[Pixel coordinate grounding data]
◆ ◆ ◆ ◆ ◆

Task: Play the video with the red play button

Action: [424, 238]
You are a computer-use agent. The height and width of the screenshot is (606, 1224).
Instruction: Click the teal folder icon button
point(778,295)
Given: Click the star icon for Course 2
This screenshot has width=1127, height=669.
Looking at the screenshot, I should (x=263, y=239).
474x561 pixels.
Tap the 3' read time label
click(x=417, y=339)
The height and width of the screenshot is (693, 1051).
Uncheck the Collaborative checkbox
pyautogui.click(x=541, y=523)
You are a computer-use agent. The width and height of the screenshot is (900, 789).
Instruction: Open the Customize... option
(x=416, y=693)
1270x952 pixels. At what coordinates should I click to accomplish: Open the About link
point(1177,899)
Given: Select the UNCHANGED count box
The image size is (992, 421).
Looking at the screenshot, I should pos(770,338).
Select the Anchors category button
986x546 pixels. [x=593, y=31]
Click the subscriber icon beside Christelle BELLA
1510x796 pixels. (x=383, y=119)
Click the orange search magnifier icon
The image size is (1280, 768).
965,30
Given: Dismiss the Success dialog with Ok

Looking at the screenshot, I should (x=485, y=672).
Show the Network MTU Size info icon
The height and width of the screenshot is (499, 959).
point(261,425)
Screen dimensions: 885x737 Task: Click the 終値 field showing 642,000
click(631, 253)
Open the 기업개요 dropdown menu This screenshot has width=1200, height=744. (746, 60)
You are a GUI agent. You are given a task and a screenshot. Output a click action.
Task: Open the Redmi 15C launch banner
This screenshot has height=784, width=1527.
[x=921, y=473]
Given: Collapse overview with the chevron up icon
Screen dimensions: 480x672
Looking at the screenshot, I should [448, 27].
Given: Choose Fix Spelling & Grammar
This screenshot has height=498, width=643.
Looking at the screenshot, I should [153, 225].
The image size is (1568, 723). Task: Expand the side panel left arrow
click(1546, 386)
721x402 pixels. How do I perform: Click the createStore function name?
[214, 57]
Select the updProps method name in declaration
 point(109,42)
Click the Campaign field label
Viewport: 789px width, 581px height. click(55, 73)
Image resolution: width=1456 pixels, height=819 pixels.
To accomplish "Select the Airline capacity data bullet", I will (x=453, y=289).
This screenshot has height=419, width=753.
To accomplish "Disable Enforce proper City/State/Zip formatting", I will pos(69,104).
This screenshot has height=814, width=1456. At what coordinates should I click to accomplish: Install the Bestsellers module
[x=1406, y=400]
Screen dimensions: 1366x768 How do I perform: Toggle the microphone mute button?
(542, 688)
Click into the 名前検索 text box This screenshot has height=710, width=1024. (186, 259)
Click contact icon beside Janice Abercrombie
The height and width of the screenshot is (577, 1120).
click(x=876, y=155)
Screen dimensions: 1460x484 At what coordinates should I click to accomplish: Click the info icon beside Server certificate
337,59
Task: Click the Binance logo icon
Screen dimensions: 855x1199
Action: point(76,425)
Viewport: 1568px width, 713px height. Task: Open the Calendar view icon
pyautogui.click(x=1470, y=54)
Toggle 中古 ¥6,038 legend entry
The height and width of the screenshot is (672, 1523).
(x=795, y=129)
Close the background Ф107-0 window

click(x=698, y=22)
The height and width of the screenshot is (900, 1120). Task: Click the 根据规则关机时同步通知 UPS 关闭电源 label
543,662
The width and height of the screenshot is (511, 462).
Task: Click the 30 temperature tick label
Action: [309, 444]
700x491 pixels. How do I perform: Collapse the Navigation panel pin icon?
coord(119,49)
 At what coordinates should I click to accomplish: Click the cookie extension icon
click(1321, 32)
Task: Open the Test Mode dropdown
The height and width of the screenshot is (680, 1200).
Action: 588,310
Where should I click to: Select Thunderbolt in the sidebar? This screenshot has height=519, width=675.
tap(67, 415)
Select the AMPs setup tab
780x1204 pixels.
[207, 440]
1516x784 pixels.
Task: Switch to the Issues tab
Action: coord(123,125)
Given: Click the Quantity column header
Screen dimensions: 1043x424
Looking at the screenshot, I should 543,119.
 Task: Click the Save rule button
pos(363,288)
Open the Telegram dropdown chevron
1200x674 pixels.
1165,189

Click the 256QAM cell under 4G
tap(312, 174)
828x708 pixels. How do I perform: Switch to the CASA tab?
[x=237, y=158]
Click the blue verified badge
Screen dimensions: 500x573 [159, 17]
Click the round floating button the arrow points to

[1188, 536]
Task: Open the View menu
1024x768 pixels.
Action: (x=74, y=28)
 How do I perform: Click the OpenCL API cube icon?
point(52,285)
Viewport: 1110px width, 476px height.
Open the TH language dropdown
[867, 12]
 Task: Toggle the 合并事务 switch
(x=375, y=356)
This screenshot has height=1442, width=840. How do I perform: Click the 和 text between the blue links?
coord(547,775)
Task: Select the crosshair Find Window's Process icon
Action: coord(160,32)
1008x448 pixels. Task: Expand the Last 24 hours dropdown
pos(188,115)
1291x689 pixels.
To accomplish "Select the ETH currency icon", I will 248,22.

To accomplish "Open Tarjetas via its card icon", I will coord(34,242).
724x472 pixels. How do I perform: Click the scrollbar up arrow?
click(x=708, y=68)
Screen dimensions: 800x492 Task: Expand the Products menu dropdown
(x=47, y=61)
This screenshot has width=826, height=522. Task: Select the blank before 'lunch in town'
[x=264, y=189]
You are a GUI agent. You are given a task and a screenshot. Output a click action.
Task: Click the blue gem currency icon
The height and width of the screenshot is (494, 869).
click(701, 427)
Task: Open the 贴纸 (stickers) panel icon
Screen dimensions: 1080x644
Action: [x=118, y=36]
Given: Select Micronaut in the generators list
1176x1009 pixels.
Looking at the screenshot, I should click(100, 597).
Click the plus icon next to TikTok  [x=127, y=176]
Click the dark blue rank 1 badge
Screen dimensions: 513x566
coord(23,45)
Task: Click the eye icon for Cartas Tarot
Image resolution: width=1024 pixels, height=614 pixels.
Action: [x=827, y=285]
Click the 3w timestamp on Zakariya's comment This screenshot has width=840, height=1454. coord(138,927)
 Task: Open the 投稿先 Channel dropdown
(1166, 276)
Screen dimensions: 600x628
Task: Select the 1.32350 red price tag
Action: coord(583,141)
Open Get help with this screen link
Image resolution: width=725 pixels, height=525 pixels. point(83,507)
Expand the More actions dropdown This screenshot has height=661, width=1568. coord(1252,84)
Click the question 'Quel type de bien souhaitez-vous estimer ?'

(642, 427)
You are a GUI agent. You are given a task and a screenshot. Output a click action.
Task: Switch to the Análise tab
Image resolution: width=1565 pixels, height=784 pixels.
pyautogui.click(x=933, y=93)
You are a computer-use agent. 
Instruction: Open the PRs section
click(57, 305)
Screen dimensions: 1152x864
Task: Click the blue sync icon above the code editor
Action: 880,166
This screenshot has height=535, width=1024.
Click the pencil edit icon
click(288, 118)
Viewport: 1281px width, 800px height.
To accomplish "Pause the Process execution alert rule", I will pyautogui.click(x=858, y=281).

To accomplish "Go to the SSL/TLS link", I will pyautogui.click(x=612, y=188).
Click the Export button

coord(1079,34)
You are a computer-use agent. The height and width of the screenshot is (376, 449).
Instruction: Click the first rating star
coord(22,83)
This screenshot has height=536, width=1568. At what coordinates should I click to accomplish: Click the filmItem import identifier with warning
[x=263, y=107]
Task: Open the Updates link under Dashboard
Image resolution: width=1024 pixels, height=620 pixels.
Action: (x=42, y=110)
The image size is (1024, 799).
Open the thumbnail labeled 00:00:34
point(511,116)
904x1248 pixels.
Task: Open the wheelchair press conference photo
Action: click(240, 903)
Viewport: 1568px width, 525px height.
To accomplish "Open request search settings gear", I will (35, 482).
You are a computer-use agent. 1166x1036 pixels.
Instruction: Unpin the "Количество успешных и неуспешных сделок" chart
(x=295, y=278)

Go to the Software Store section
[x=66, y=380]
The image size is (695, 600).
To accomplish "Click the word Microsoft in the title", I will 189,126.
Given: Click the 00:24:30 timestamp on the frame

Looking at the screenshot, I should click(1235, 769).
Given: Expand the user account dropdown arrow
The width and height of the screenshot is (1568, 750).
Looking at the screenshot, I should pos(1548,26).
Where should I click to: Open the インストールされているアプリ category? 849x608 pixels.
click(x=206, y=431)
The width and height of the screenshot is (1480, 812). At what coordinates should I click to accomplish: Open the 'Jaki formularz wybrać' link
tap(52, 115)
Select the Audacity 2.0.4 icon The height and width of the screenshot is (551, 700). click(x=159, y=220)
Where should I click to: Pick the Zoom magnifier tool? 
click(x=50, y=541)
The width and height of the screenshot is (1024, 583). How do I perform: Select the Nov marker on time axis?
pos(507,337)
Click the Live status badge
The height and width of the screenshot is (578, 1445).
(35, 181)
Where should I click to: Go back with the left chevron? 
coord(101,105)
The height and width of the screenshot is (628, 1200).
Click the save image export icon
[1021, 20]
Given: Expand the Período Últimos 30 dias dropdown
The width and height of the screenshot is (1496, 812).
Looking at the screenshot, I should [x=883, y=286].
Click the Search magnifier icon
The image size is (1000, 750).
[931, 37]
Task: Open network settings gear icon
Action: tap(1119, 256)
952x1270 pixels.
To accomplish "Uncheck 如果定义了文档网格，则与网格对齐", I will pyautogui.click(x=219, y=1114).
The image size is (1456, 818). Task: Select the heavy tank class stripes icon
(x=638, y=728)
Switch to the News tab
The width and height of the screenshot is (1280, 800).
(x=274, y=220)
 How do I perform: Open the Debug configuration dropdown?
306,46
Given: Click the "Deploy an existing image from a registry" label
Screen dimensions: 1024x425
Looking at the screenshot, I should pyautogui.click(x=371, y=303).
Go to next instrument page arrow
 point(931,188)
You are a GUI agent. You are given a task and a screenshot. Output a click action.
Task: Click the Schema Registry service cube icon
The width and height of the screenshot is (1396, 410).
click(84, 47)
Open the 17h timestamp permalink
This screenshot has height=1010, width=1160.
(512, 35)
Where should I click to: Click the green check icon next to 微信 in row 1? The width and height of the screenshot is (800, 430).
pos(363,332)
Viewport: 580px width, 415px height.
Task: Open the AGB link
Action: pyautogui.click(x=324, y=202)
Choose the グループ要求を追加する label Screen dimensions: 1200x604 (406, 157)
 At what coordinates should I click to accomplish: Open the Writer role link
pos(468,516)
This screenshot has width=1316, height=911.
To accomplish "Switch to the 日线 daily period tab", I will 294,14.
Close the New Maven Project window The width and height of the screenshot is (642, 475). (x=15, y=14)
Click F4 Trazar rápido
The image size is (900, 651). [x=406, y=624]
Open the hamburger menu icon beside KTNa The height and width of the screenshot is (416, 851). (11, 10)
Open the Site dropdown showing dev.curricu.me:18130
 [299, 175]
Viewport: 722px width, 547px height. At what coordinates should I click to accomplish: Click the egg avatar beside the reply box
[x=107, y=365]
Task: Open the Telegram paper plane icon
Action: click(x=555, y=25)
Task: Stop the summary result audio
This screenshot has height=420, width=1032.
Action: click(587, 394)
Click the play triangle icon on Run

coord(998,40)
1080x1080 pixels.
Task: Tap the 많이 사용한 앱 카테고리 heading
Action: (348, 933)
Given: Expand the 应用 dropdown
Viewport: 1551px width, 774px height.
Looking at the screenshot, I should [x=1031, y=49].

◆ ◆ ◆ ◆ ◆

> [TO DO]:
What you give back should be only the lines of the records above, starting at the line with "Instruction: Open the PRs section" and ending at the line with "You are a computer-use agent. 1166x1036", restated word for word.

> [SOLUTION FOR THIS TASK]:
Instruction: Open the PRs section
click(57, 305)
Screen dimensions: 1152x864
Task: Click the blue sync icon above the code editor
Action: 880,166
This screenshot has height=535, width=1024.
Click the pencil edit icon
click(288, 118)
Viewport: 1281px width, 800px height.
To accomplish "Pause the Process execution alert rule", I will pyautogui.click(x=858, y=281).

To accomplish "Go to the SSL/TLS link", I will pyautogui.click(x=612, y=188).
Click the Export button

coord(1079,34)
You are a computer-use agent. The height and width of the screenshot is (376, 449).
Instruction: Click the first rating star
coord(22,83)
This screenshot has height=536, width=1568. At what coordinates should I click to accomplish: Click the filmItem import identifier with warning
[x=263, y=107]
Task: Open the Updates link under Dashboard
Image resolution: width=1024 pixels, height=620 pixels.
Action: (x=42, y=110)
The image size is (1024, 799).
Open the thumbnail labeled 00:00:34
point(511,116)
904x1248 pixels.
Task: Open the wheelchair press conference photo
Action: click(240, 903)
Viewport: 1568px width, 525px height.
To accomplish "Open request search settings gear", I will (35, 482).
You are a computer-use agent. 1166x1036 pixels.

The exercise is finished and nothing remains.